**WORK TO COMPLETE**
In the copy of these records, include no pictures and change nothing else.

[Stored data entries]
--- START ---
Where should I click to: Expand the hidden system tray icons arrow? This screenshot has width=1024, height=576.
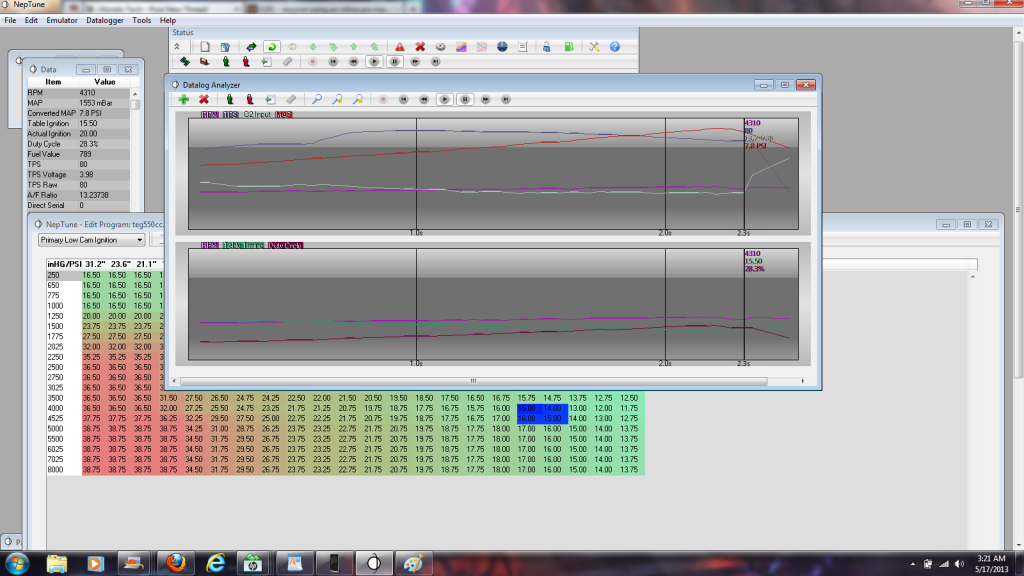click(918, 562)
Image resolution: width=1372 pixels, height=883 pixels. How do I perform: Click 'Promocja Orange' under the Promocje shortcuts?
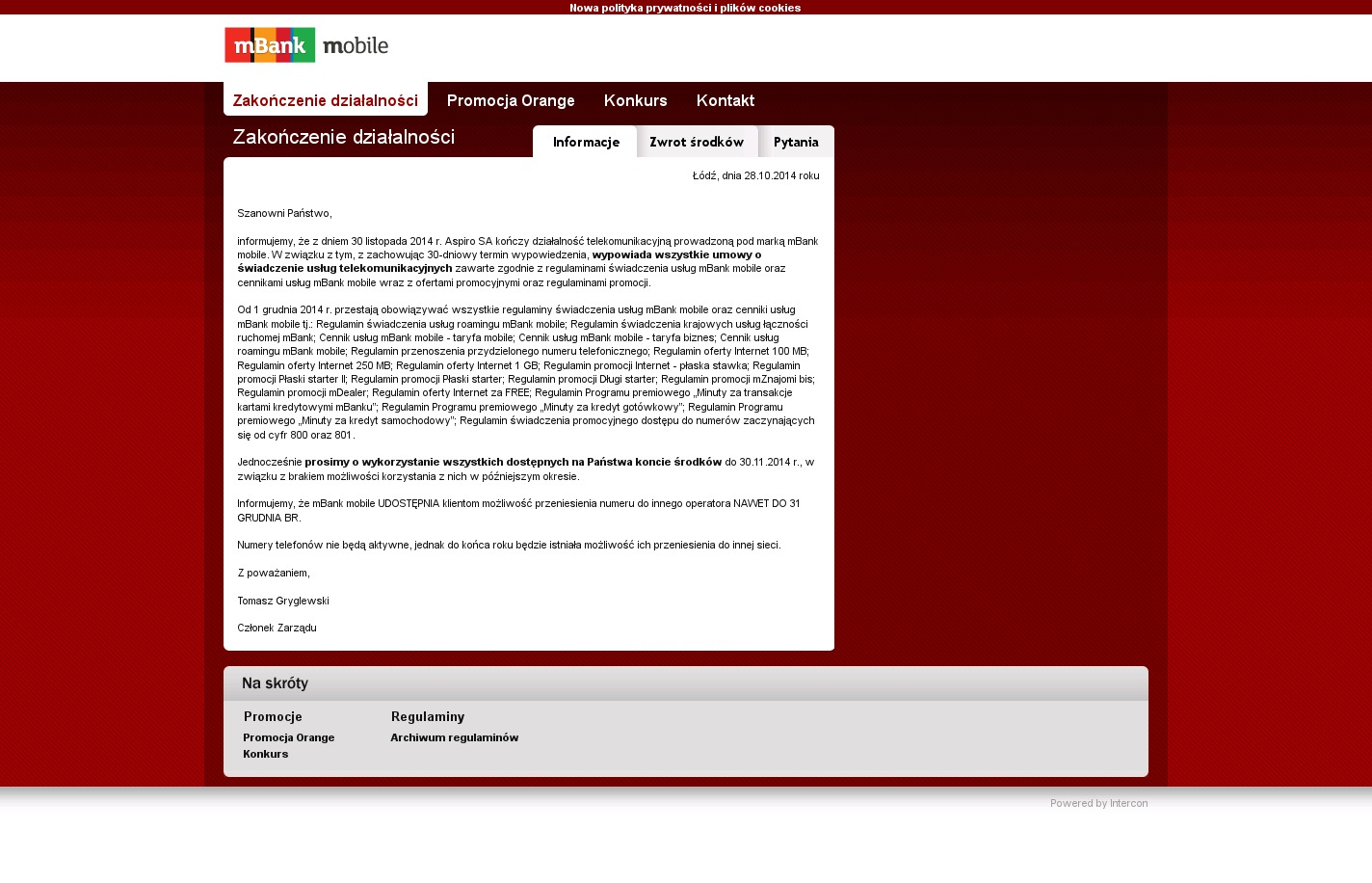(289, 737)
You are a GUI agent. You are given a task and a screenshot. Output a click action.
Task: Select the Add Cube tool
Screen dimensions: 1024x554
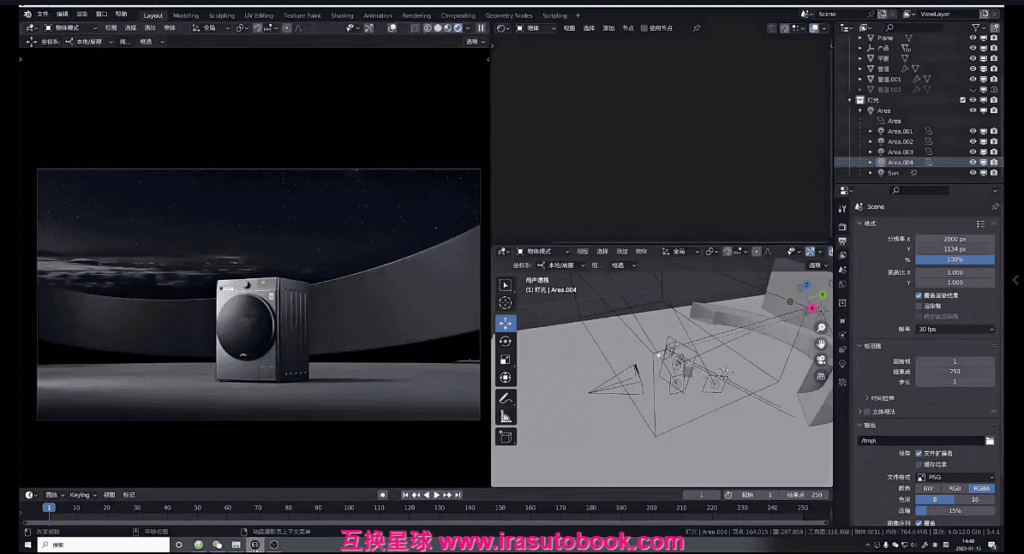pos(505,436)
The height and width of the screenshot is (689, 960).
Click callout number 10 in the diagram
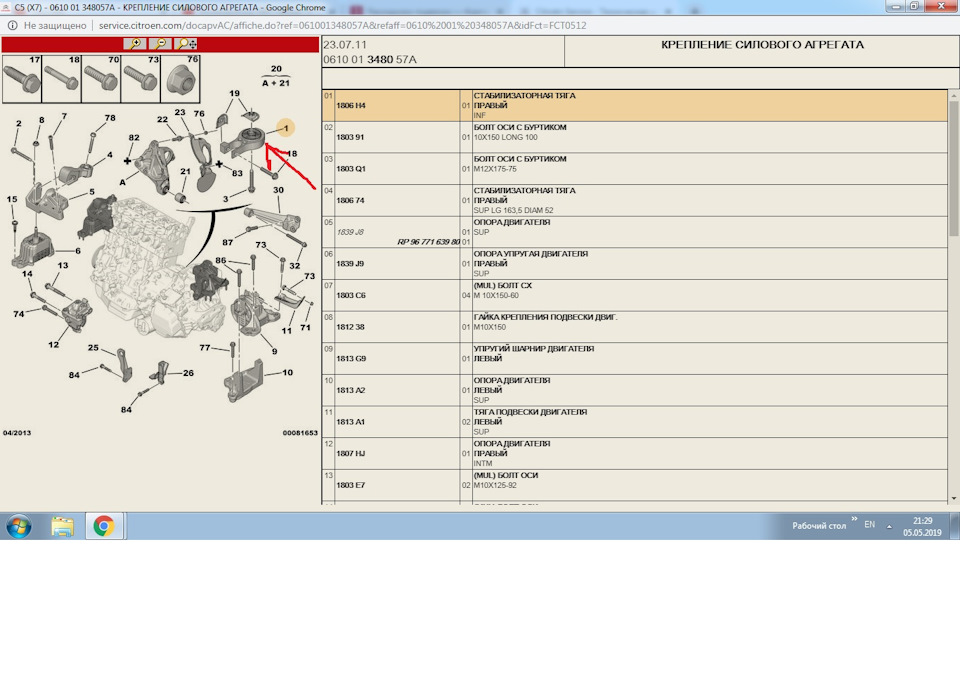pyautogui.click(x=287, y=372)
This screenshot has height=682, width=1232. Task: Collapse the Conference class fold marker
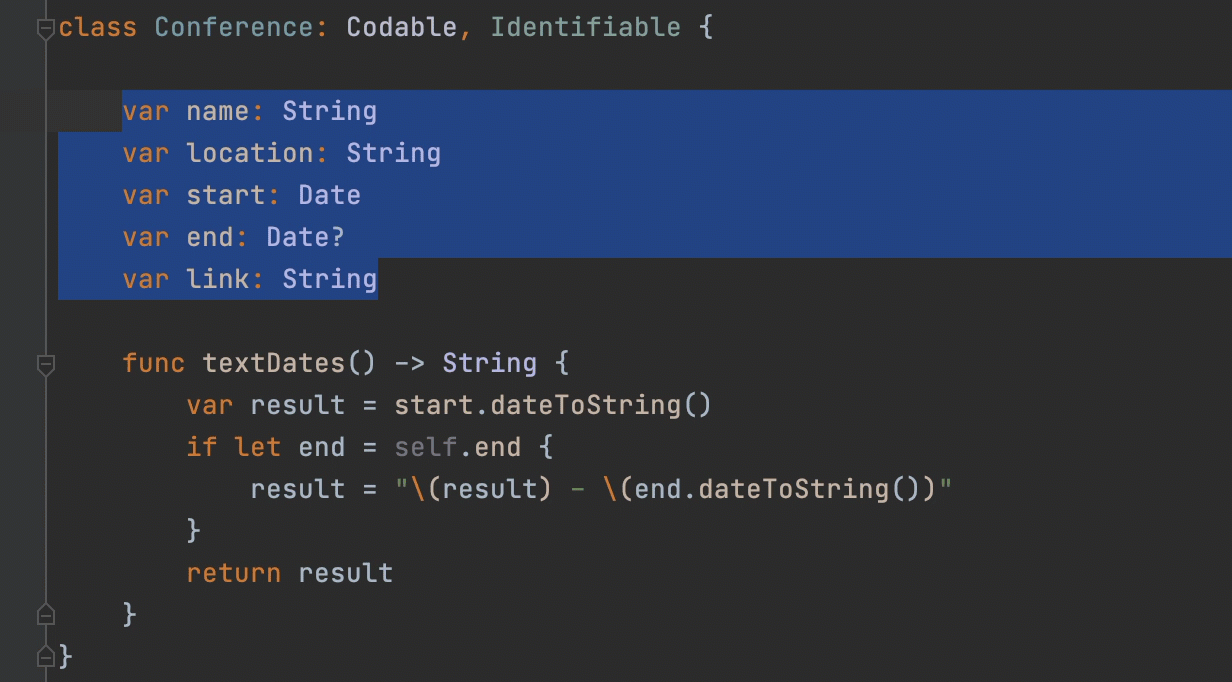(x=45, y=30)
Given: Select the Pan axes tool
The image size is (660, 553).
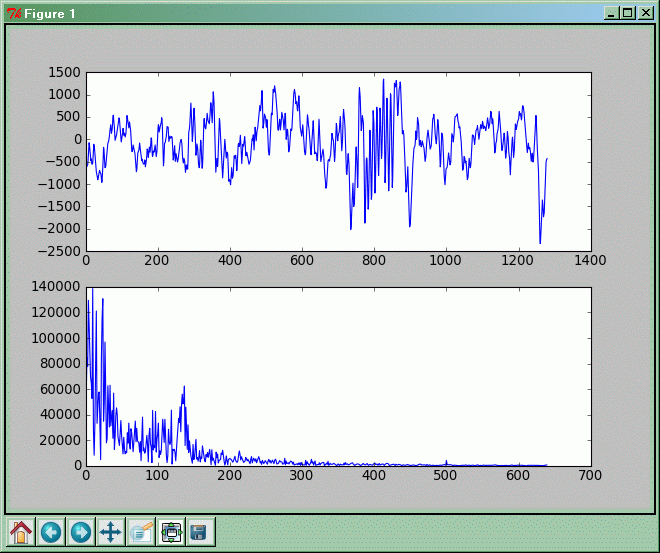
--- END ---
**ANSWER SPACE**
Where should I click to: Expand the hidden system tray icons arrow? This screenshot has width=1024, height=576.
click(918, 562)
Image resolution: width=1372 pixels, height=883 pixels. How do I perform: Click 'Promocja Orange' under the Promocje shortcuts?
(289, 737)
You are a GUI agent. You are given a task and a screenshot. Output a click action.
Task: Select the Add Cube tool
Screen dimensions: 1024x554
pos(505,436)
The height and width of the screenshot is (689, 960).
Click callout number 10 in the diagram
pyautogui.click(x=287, y=372)
This screenshot has height=682, width=1232. Task: Collapse the Conference class fold marker
(x=45, y=30)
Given: Select the Pan axes tool
The image size is (660, 553).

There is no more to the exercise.